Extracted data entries

════════════════════

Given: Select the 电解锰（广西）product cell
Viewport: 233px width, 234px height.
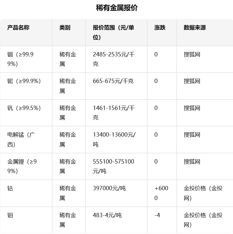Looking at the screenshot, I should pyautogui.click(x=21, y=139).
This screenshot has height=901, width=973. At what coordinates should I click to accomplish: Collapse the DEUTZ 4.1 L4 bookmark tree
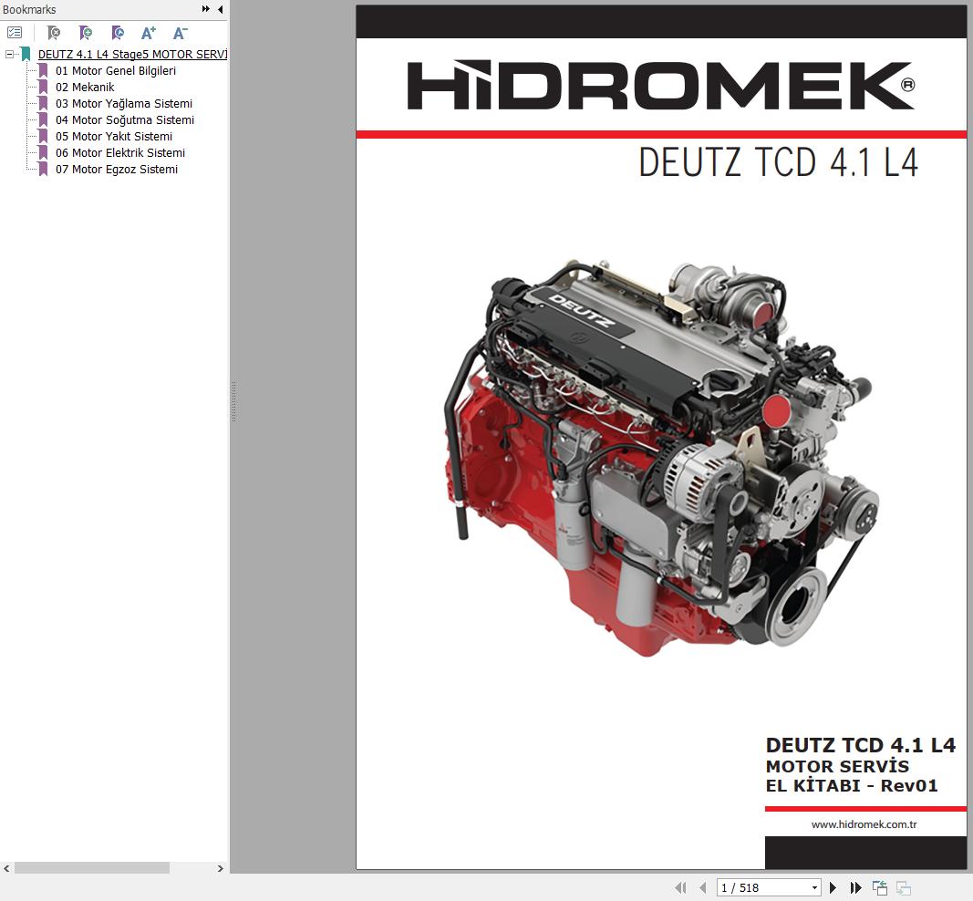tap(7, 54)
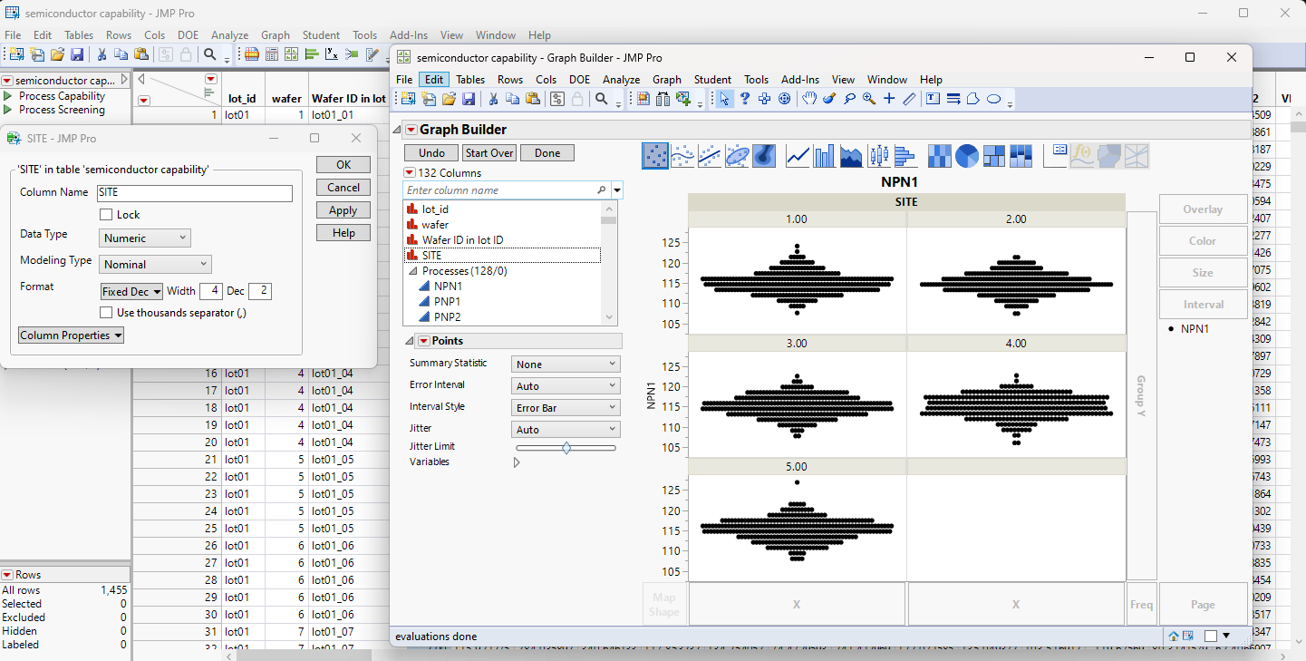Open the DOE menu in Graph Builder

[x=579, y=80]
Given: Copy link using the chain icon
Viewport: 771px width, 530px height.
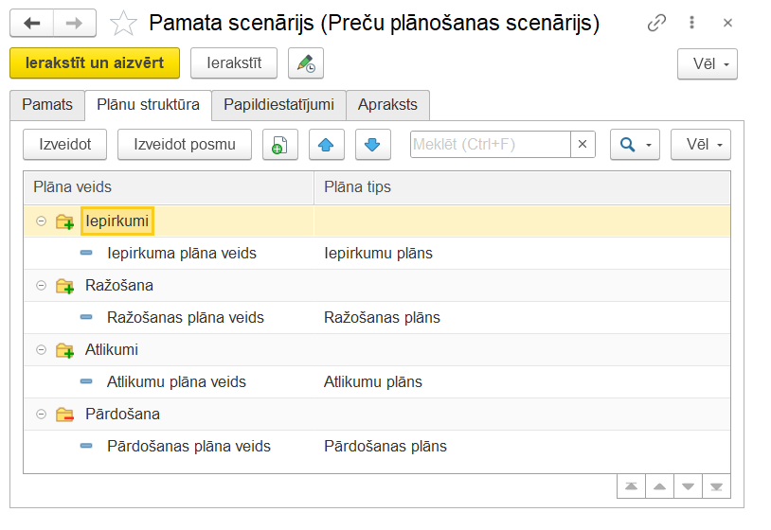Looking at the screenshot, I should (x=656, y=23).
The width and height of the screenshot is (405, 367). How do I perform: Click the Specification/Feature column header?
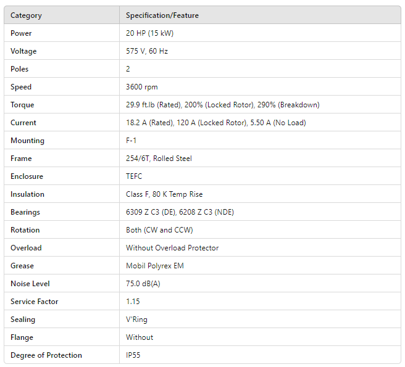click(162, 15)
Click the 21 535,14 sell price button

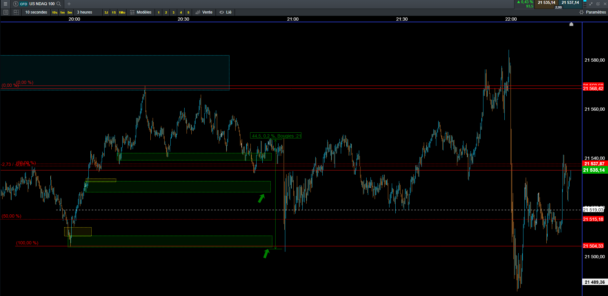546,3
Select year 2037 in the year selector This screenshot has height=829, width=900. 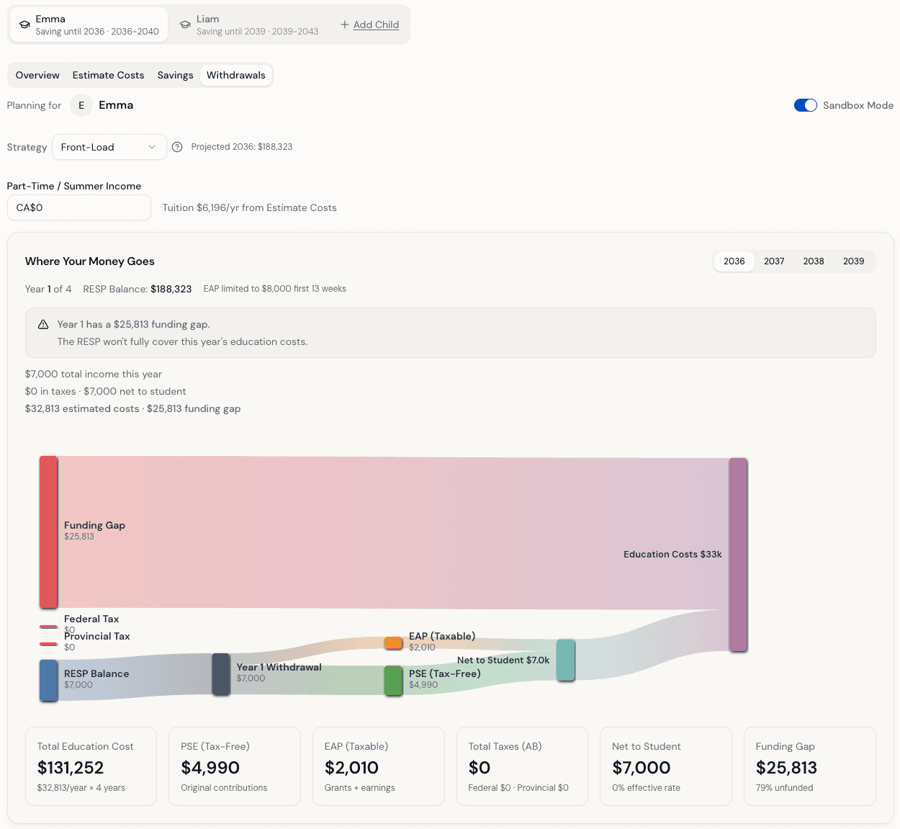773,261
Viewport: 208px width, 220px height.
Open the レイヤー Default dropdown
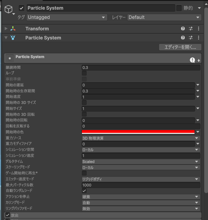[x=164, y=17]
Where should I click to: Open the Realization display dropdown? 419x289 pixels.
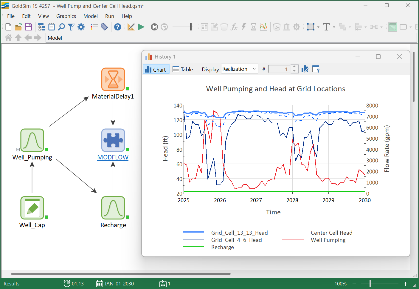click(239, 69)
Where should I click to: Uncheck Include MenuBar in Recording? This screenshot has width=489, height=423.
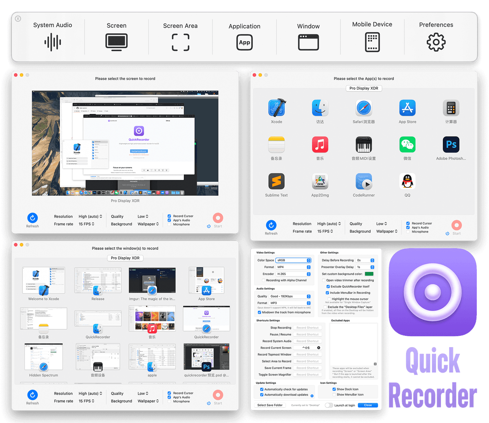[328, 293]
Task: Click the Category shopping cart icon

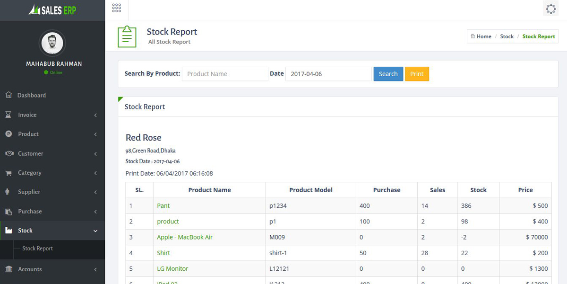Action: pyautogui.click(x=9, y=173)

════════════════════

### TASK ITEM
Copy all the lines from the data above that hold the word "Given".

### ANSWER BOX
Given: Select the 电解锰（广西）product cell
Given: Copy link using the chain icon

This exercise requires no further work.